A medio camino entre lo que eramos y lo que seremos
No existe mayor mentira en el ser humano que el presente. La idea de que el momento de ahora debe ser palpable y merecido, digno de un epitafio que rece en una verde colina carpe diem. Pero hoy no sería hoy sin el recuerdo de mañana. Porque cada instante del presente que vivimos no logra deshacerse del sabor amargo de la nostalgia y hasta existe quién decide en vida su mensaje lapidario, para asegurarse un suspiro fugaz cada vez que alguien dice en voz alta su nombre.
El sabor de la miel, el comienzo de una película patrocinado por el fin del bote de palomitas, la hierbabuena recién cortada sobre la lima, las manos frías que envuelven la taza de café, el cruce de la mirada de un niño o el masaje que hacen los dedos sobre los sacos de lentejas del mercadillo. No dejan de ser recuerdos. Pequeños logros de un presente que parece cobrar más valor en el momento en que se encerró en el pequeño frasco del tiempo, como aquellos girasoles trazados en óleo que solo vieron el sol cuando el pincel que los pintó no volvería a alzarse jamás. La tragedia de Van Gogh deja una sutil marca de agua en nuestras fotografías: el recuerdo mantiene con vida el ahora. Vivimos para poder recordar algún día, con un pie en el vagón de mañana.
Siempre llevo mi pequeña cámara encima y a veces reflexiono si lo hago por amor al instante o por temor al futuro. Creo que es un pequeño amuleto que llevo colgado en honor a todos aquellos huecos de mi tiempo que no puede inmortalizar. En honor o in memoriam, mejor dicho. Perder un recuerdo y condenarlo al olvido es la otra cara de las publicaciones en internet. Vivimos, crecemos, amamos y sentimos tan rápido que corremos el riesgo de no tener memoria para todo. Así que fotografiamos, escribimos, pintamos y compartimos nuestro presente como colchón del futuro, porque la nostalgia nos hará llorar, pero la sequedad del olvido no permite billete de vuelta.

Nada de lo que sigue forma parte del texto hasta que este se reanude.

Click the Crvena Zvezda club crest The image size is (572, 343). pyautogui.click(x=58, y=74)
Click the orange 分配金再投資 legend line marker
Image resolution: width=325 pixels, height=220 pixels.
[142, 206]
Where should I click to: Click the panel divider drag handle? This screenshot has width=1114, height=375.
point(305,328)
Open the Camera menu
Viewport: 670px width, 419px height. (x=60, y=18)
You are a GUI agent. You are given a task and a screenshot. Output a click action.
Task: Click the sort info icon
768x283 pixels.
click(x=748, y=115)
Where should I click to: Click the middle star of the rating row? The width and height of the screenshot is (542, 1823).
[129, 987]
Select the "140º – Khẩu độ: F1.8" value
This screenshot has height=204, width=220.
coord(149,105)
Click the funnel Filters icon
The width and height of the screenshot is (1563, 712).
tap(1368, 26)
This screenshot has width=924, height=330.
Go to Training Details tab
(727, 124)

El documental “Ainhoa, yo no soy esa” se hizo gracias a el material de archivo de una familia que filmó, grabó y fotografió su vida cotidiana durante muchos años (véase fotografía). Y con él los recuerdos de la protagonista, Ainhoa Mata, una joven vasca nacida en los noventa que en 2006 decidió quitarse la vida. En aquella época en la que la imagen no ocupaba un lugar como el de hoy, su padre decidió por alguna razón que debían permanecer en la memoria familiar. Incluso Ainhoa recopiló sus reflexiones en sus diarios, cómo si una parte de ella supiese los días no se alargarían para siempre. Cómo si hubiese desvelado el acertijo del presente y su próxima meta fuese vivir en aquellas letras e imágenes en un futuro.

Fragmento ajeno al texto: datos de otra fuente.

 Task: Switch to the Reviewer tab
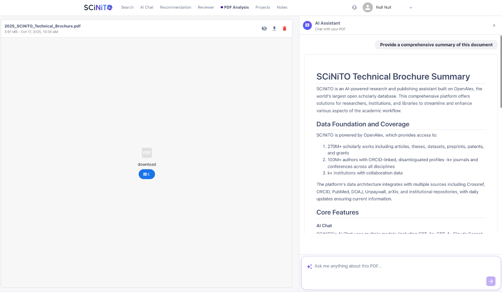point(205,7)
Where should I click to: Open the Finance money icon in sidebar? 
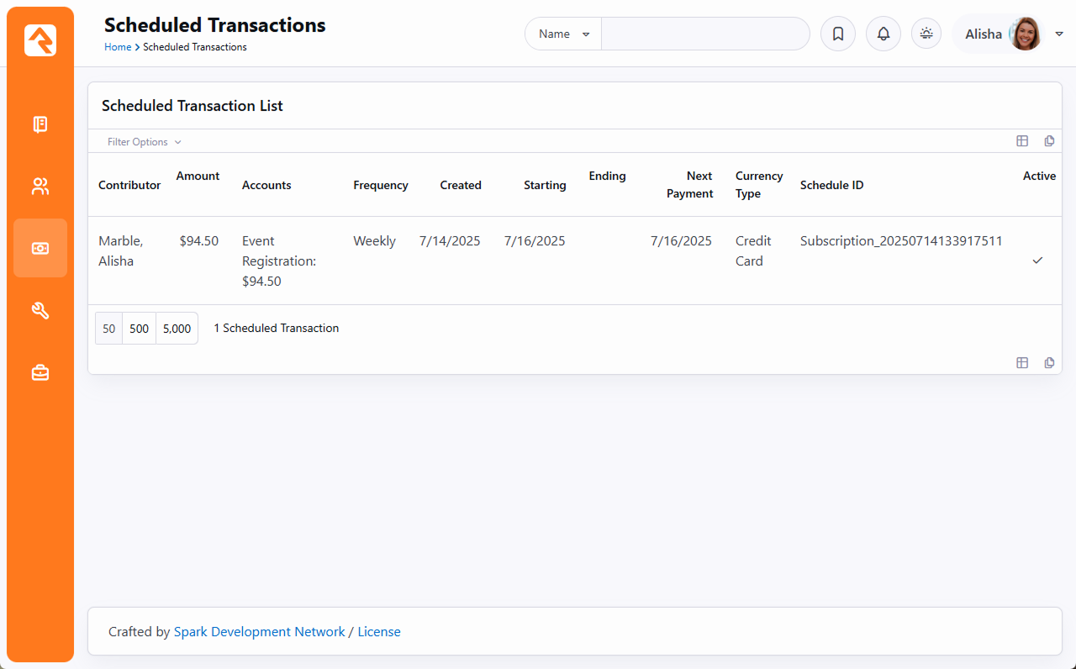pyautogui.click(x=40, y=248)
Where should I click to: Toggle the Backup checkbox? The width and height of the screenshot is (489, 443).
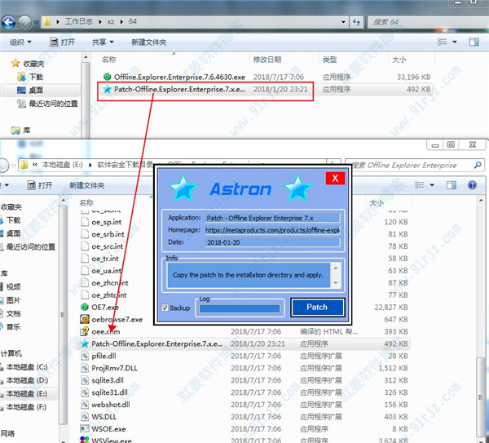tap(165, 308)
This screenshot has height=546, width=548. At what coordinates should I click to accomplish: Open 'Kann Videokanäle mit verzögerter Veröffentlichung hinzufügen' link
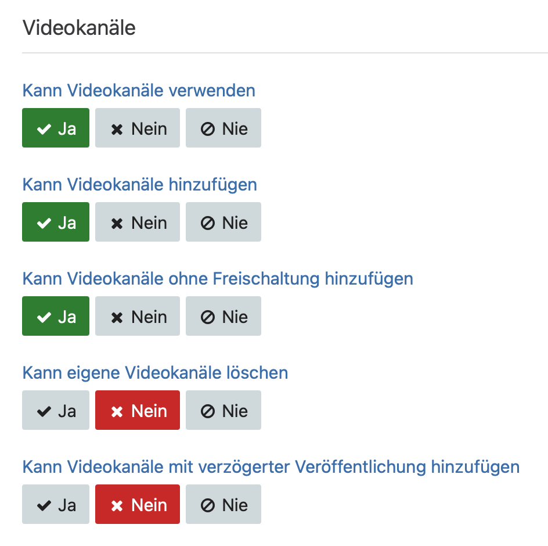click(x=271, y=467)
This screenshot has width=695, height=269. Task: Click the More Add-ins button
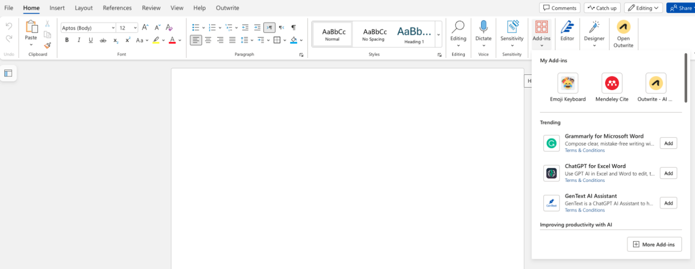tap(654, 244)
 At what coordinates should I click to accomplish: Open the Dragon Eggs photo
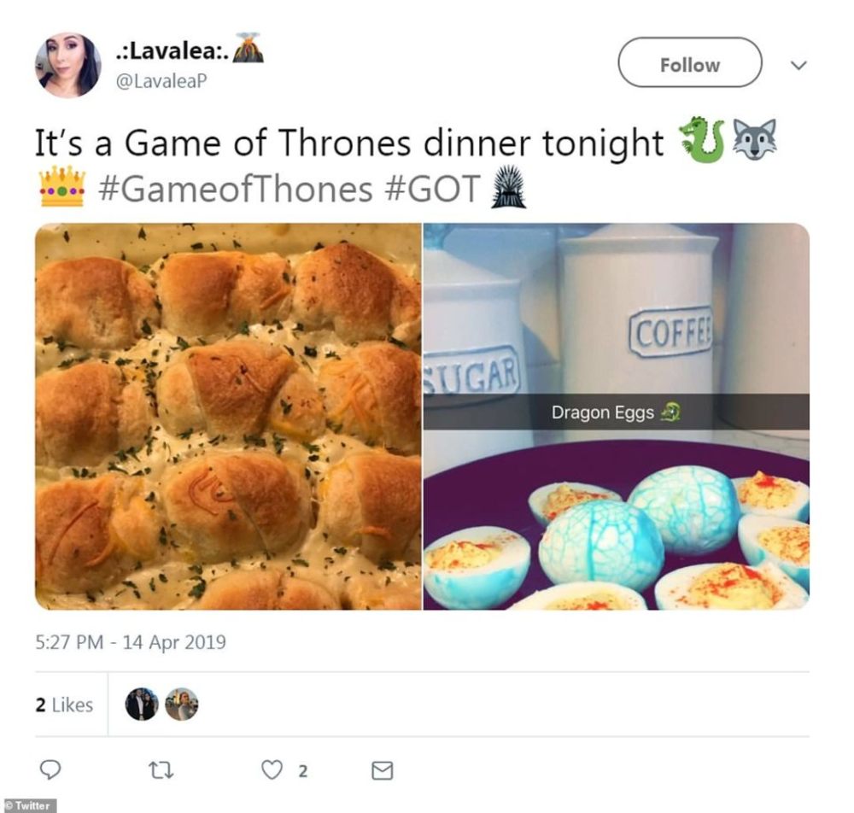[x=617, y=417]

Hoy todos los que hemos visto el documental suspiramos cuando el nombre de Ainhoa resuena en voz alta, porque esas cintas de super 8 también encierran nuestra nostalgia. Conversaciones entre amigos que dicen entrelíneas “el tiempo pasado siempre fue mejor”, aunque no sepamos distinguir aquellos recuerdos de nuestra memoria y aquellos que se crearon en nuestra cabeza a través de una fotografía reveladora. Y, aun así, recoger las migas de pan del pasado parece ser nuestro pequeño fetiche, porque nada da más paz que aquello que no depende de nosotros mismos. Lo que ya pasó permanece ahí intacto, algo místico e inalterable que solo hay que aceptar. El presente juega en otra liga.
Ayer levanté la mirada de mi diminuta cámara y me fijé en una señora que leía un menú en uno de los restaurantes del puerto pesquero de Cudillero. No debía de tener menos de 60 años y un tatuaje en su muñeca decía tempus fugit. Desde entonces intentó averiguar si es una cicatriz del pasado, una deuda del presente o una moneda de cambio con lo que vendrá mañana.